Amid an uncertain time for the future of COVID-19, and whether new variants will appear, a recently published prediction formula — built using data from 1,102 hospitalized COVID-19 patients in 20 hospitals nationwide — now gives a better estimation about an individual’s projected disease outlook and could help the research community understand why some individuals have a level of natural immunity and why others are more susceptible to severe infection.
The paper, recently published in the journal Frontiers in Medicine, is the latest from the IMMuno Phenotyping Assessment in a COVID-19 Cohort (IMPACC), a research group studying immune responses of adult patients treated for COVID-19 at 20 sites nationwide to better understand what markers are associated with severe cases. With this knowledge, the group hopes to inform better treatments and care.
In the current work, the group studied 123,000 variables that might influence disease severity — including attributes from the patient’s genes, proteins in the body, amount of the COVID-19 virus present in the body and many other characteristics — to determine which factors best predict progression or death due to COVID-19 after 28 days in the hospital.
“Our findings may have clinical applications, but will likely have much greater implications for researchers looking to better understand SARS-CoV-2,” said senior author Mary Ann Comunale, EdD, an associate professor in the College of Medicine. “We developed formulas that improved on current methods of predicting COVID-19 severity and death, and our work enables accurate and rapid prediction using easily obtained clinical markers. In addition, our work identified biomarkers that provide direction for future research in understanding the cellular mechanisms behind the disease.”
As part of the study, data was collected on peripheral oxygen saturation (measured via pulse oximeter) and fraction of inspired oxygen. This ratio, called SpO2/FiO2, which is a demonstrated predictor of COVID-19 outcomes, measures the amount of oxygen an individual is inhaling and how much of that oxygen is actually getting into their blood. The authors found that SpO2/FiO2 was the most accurate predictor for severity and death from COVID-19.

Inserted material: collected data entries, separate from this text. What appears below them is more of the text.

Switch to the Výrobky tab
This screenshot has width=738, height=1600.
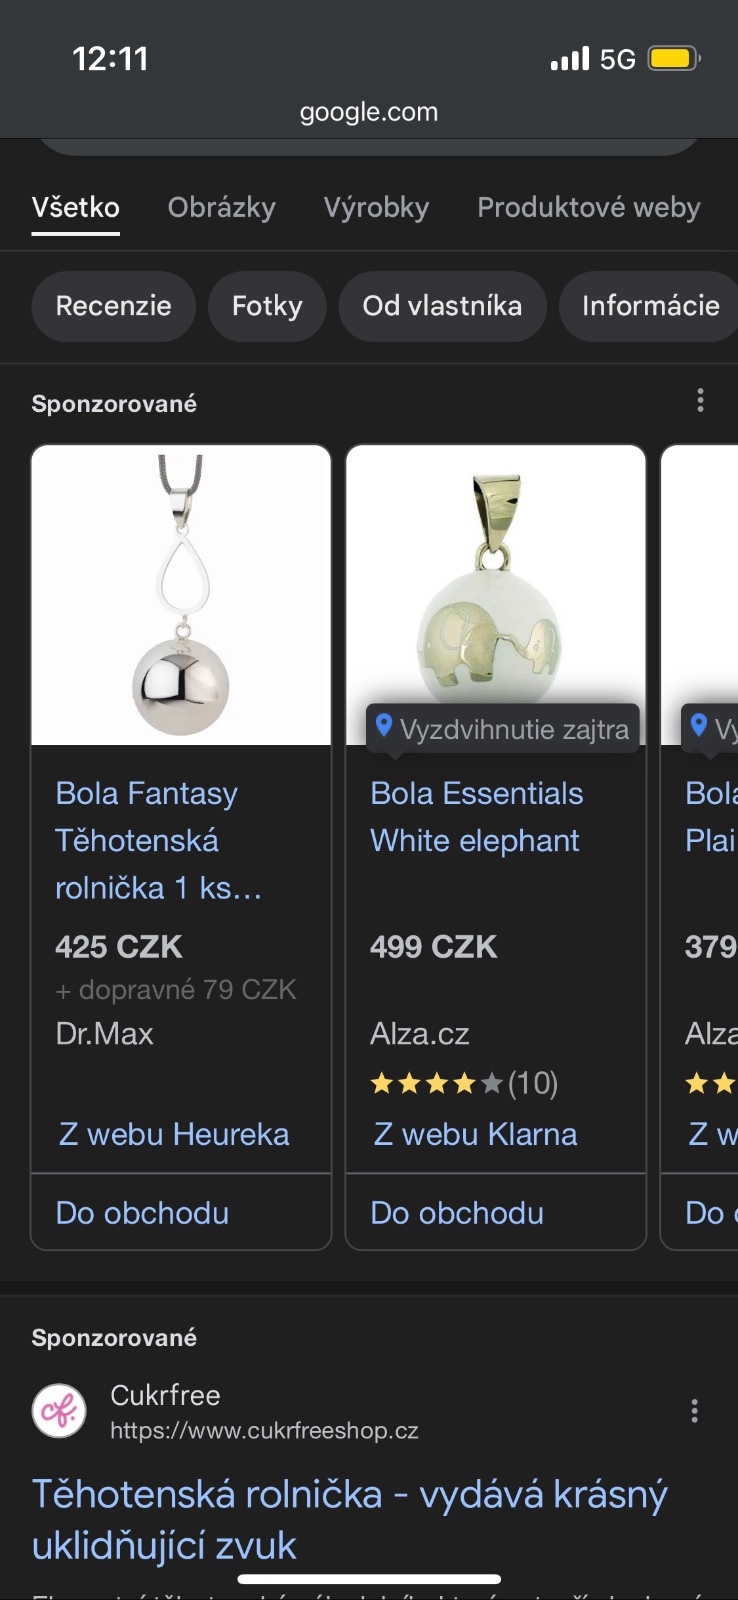[376, 207]
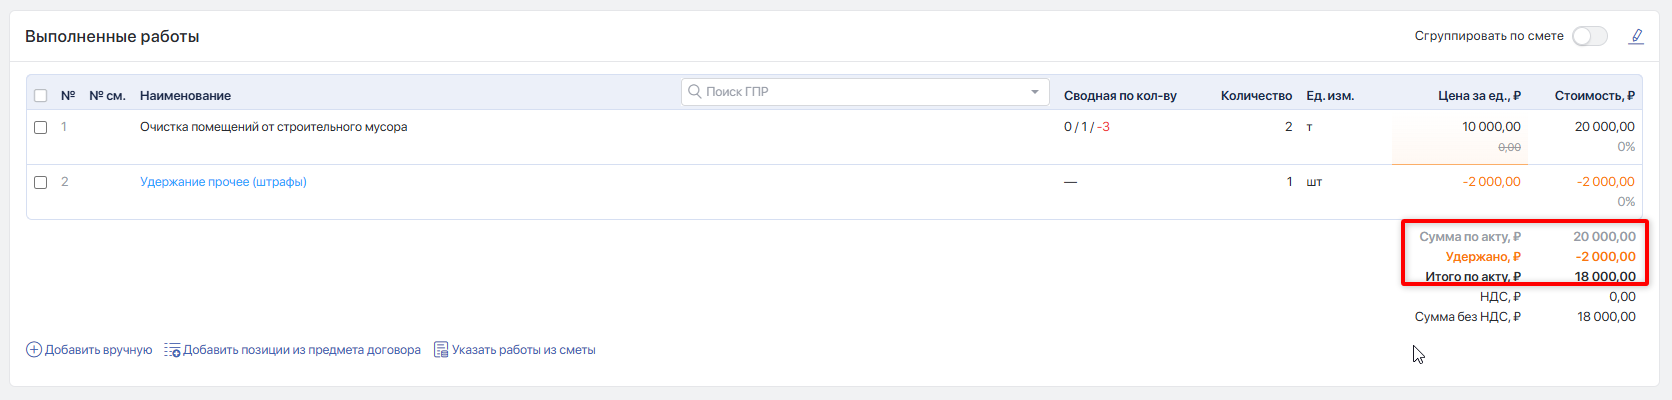This screenshot has width=1672, height=400.
Task: Select checkbox for row 1
Action: coord(41,127)
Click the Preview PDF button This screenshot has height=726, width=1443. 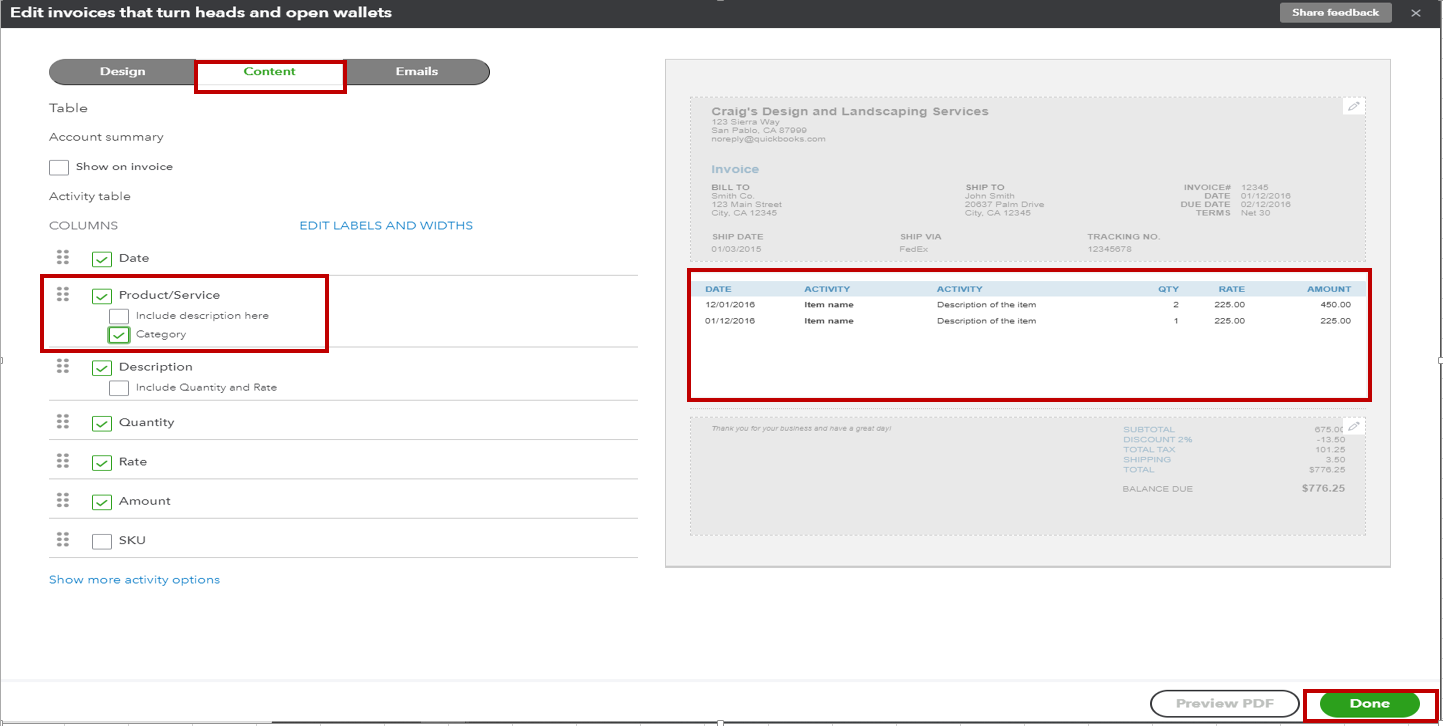pos(1224,703)
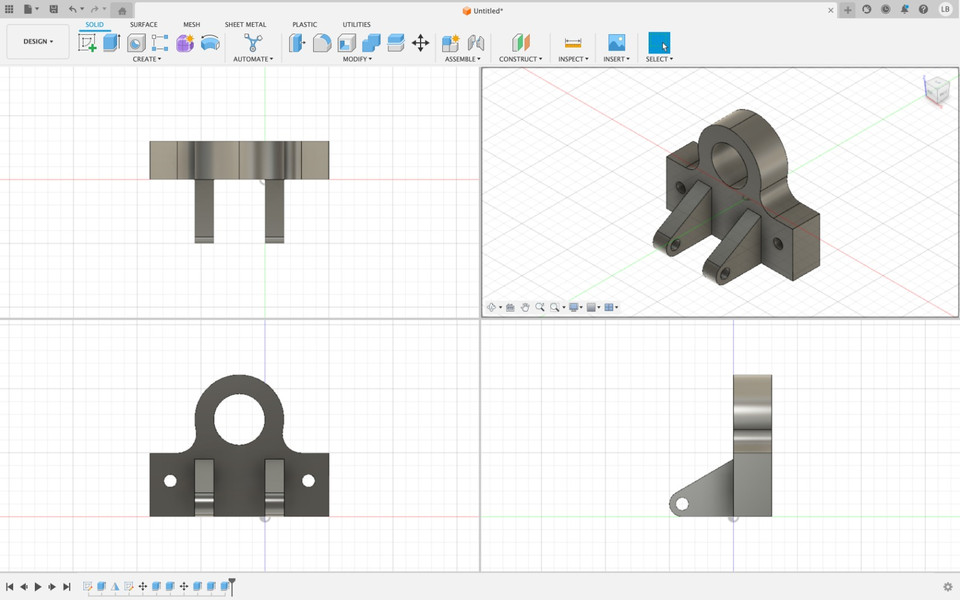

Overall, SpO2/FiO2, age and body mass index (BMI) were the three attributes that most accurately predicted whether a patient’s case resulted in death within 28 days of being admitted to the hospital. As a prediction method, considering these three metrics together outperformed the commonly used sequential organ failure, or SOFA, score, which uses clinical data to predict risk of death in critically ill patients.
“The bottom line is that continued use of the non-invasive SpO2/FiO2 measure is still very effective at predicting severity and mortality from COVID-19,” said Comunale. “There are thousands of other factors that can be considered, but only increase that accuracy about 1-2% for each predictor. Generally, adding these other attributes to the formula isn’t significant enough to change an individual patient’s care plan. That said, the additional predictors offer the field of COVID-19 study important insights about what gives individual patients a better immune response than other patients.”
As patients selected for the study were hospitalized from May 2020 to March 2021, before the COVID-19 vaccine was available, the authors suggest these findings may help researchers understand what factors offer protection against the disease. For example, the authors show increased levels of plasma TNFRSF11B correlates with COVID severity. TNFRSF11B has also been linked to severity or progression of other lung diseases including COPD and asthma.
“This discovery is not likely to change how COVID-19 is treated in a clinical setting,” according to lead author Jintong Hou, PhD, who participated in the research while completing a PhD in biostatistics from Drexel. “But it is another step toward understanding a disease that killed millions worldwide and continues to afflict patients.”
The data may also be timely, the authors argue, as much of the U.S. population experiences waning immunity. Changing vaccination policy — including conflicting recommendations over whether those under 18 should receive a COVID vaccine — signals that many in the United States will have less-than-optimal protection against future variants through vaccination.
The American Academy of Family Physicians and the American Academy of Pediatrics recommend COVID-19 vaccination to children and pregnant women. Among the more recent studies showing benefits from COVID-19 vaccination in this population, a study last year in Pediatrics found that babies born to pregnant mothers who took the mRNA COVID-19 vaccine while pregnant were protected against the disease for at least their first six months of life.
COVID-19 is no longer considered a public health emergency by the World Health Organization. There are still hospitalizations and deaths from the disease every day in the United States, but as deaths and hospitalizations from the disease decline, the Centers for Disease Control and Prevention has shifted resources away from prevention strategies. Hospitals are no longer mandated to report COVID data to the CDC and the CDC has shifted resources from tracking into other areas. The CDC offers some insights through its wastewater monitoring, which may give clues about possible hotspots for SARS-CoV-2.
Although research like this keeps the focus on a pandemic the world might rather forget, the research team’s continued work offers better understanding of COVID-19 patient responses and may improve our response to future public health crises.
This research was supported by funding from the National Institutes of Health’s National Institute of Allergy and Infectious Diseases (NIAID), National Science Foundation and Drexel’s College of Medicine.